A lot of this depends on how you define expensive but one of the best ways to measure this is to compare incomes with house prices. And once you do, you discover that our property market runs in the middle of the pack.
We are certainly a lot more expensive than America or Japan. But Japan has been an economic basket case for nearly 20 years and America is only just emerging from one of the worst property market meltdowns in its history. So it is a little disingenuous to compare them with us.
Believe it or not, but we are level pegging with Canada, we are slightly more expensive than the UK and we are far cheaper than Denmark, the Netherlands and even New Zealand.
It is worth remembering too that we are a highly urbanised society, with the vast bulk of the population congregating in a handful of cities that hug the coastline. America by contrast has a vast array of cities spread across the country.
The biggest factor affecting affordability in Australia is interest rates. Back before financial deregulation in 1983, money was rationed and rates often were in double digit territory. And during the recession of the early 1990s, they shot up to around 17 per cent.
As rates have come down, demand has increased and prices have risen. Until midway through last year, Australian residential property prices fell by as much as 7 per cent from their 2010 peak.
When combined with a series of cuts to interest rates – 200 basis points in the past 18 months – housing affordability suddenly has risen to its most attractive in almost a decade. That’s prompted many forecasters to up their estimates for price growth this year and next.
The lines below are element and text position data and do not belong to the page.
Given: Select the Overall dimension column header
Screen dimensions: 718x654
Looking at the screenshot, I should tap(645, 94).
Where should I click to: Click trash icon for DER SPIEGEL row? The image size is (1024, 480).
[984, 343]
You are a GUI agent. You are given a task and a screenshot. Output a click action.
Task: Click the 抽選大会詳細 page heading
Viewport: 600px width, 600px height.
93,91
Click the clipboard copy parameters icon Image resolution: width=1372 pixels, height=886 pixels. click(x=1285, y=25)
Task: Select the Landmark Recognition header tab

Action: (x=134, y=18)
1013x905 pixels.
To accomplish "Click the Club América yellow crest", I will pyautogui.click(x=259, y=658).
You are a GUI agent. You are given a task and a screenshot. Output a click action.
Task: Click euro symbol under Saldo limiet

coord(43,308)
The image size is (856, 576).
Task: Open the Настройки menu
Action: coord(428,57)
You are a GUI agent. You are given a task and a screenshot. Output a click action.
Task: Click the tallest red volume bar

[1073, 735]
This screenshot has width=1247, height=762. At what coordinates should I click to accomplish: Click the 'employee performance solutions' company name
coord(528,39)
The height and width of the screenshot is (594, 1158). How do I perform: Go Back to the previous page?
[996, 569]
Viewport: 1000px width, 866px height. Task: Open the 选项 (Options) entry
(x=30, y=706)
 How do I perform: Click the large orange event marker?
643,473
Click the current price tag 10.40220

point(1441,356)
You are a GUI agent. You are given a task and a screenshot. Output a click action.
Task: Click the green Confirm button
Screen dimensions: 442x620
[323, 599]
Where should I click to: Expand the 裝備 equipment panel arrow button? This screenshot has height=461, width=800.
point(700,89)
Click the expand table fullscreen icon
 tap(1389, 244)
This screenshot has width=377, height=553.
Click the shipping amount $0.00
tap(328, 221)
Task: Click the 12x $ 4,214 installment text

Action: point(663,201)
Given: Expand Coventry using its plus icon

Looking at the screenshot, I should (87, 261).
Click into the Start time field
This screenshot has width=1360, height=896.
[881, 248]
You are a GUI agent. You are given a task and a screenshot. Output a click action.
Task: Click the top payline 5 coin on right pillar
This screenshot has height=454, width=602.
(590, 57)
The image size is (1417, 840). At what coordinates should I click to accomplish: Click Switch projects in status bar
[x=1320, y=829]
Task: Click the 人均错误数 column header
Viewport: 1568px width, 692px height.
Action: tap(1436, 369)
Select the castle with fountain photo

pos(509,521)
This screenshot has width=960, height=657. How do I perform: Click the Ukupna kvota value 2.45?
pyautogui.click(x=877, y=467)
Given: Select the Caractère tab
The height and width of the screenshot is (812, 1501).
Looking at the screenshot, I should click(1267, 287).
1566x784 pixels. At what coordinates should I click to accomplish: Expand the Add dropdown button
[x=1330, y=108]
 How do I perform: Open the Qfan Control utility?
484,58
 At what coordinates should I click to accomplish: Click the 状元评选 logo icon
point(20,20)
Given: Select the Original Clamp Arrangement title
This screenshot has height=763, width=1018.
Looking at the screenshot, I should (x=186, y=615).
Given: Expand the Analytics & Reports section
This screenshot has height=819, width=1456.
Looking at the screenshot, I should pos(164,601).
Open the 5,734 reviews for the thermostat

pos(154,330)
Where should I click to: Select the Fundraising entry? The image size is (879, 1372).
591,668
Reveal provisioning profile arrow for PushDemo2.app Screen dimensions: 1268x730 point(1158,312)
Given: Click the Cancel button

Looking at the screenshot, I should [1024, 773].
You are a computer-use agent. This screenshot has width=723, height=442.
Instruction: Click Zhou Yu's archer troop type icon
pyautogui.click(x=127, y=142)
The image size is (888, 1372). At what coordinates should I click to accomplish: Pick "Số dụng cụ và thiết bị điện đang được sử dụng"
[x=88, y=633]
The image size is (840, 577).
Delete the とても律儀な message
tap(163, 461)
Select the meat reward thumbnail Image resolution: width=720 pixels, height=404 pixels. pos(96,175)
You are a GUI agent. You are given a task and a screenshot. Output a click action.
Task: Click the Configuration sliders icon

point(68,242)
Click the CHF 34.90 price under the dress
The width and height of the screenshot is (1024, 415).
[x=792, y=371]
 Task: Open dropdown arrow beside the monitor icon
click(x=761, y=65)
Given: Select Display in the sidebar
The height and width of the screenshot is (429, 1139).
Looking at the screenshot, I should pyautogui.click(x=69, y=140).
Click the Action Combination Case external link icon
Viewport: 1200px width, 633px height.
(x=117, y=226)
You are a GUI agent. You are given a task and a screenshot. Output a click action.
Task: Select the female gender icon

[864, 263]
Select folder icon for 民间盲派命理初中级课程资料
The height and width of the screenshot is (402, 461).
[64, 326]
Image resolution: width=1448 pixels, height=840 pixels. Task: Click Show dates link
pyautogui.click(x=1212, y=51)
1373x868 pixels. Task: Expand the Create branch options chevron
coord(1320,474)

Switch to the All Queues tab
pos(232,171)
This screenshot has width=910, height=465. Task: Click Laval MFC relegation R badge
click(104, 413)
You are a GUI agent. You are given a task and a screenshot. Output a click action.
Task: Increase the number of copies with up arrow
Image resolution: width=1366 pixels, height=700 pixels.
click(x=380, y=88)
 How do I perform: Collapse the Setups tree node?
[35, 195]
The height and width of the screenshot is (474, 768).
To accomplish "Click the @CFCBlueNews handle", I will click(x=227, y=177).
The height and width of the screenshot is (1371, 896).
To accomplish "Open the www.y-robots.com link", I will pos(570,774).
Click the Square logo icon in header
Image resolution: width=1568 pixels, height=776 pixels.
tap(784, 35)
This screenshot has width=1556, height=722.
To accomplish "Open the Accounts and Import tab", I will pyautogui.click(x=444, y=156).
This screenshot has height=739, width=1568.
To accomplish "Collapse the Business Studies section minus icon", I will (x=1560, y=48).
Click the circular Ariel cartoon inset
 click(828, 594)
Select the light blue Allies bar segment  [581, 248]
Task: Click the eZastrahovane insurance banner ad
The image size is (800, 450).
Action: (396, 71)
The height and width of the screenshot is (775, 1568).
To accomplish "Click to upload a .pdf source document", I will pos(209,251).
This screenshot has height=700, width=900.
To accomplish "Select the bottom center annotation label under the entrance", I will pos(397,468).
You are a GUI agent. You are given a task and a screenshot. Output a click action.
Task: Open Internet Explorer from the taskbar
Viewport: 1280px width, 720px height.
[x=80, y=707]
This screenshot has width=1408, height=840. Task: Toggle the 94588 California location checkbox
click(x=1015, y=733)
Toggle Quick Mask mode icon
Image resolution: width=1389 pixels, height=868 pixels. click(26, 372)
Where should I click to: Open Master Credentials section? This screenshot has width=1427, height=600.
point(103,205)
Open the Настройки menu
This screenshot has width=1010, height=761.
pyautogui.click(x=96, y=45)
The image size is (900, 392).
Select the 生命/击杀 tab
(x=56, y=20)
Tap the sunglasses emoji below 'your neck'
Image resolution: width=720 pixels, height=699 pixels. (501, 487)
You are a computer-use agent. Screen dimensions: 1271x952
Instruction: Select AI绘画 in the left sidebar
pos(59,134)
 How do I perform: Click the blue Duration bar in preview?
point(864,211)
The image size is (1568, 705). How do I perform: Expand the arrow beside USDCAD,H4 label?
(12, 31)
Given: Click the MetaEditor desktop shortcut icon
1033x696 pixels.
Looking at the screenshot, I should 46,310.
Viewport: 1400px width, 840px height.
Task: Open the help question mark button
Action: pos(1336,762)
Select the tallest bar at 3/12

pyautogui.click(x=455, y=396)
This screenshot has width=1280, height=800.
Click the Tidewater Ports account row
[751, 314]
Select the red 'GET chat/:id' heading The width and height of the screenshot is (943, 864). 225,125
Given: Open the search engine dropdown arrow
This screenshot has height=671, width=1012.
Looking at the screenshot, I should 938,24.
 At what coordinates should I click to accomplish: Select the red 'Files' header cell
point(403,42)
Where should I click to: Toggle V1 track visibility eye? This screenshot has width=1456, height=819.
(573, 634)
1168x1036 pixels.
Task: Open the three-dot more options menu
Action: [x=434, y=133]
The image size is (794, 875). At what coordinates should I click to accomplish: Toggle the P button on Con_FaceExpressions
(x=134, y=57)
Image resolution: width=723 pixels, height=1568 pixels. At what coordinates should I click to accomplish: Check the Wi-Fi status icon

But while many would-be buyers have indicated in surveys that they think now is a good time to buy, many still are tentative.
First home buyers are almost completely absent from the market right now. That’s because many rushed in to take advantage of government assistance – federal and state – and since those incentives have been withdrawn, there’s a dearth of buyers now.
Sydney is leading the property market at the moment. On an annual basis, price rises are running at about 3.1 per cent compared with just 1.2 per cent in Melbourne. In south east Queensland – which has been hit hard by the downturn in tourism as a result of the strong Australian dollar – barely any price rises are registered.